> **Word and item position data**:
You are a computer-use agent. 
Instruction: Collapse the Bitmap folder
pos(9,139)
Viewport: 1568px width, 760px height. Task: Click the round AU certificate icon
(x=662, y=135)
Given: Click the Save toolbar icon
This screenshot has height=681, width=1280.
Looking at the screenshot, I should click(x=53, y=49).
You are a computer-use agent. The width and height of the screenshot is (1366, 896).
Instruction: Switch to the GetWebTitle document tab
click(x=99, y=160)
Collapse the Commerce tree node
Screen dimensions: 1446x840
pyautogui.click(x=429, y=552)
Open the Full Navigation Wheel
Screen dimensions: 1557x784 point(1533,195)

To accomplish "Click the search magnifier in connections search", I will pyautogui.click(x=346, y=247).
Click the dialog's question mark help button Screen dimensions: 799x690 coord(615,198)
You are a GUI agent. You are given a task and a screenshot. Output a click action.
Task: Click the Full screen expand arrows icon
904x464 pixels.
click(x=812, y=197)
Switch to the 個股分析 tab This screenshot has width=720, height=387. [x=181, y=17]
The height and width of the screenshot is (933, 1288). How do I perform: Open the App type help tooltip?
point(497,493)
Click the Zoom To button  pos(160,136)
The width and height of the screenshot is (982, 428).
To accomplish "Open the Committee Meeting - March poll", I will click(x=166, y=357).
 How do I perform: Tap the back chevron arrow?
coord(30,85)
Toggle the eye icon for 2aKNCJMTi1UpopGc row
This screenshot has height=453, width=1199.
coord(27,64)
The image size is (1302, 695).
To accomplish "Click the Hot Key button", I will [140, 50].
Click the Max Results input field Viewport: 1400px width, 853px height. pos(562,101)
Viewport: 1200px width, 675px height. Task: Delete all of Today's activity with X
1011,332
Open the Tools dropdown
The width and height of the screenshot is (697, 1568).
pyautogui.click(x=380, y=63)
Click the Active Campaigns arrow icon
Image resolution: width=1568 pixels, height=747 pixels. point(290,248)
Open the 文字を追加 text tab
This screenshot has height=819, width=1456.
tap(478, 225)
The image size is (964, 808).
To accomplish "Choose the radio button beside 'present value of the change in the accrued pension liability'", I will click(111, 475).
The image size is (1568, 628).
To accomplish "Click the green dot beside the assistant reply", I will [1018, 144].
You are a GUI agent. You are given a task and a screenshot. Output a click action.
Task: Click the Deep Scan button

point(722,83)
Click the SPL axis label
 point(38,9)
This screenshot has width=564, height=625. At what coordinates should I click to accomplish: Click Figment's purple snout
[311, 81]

> **Requirements**: How many lines of the records contain the string "Switch"? Case must match. Reply with the number only.

> **Task answer**: 2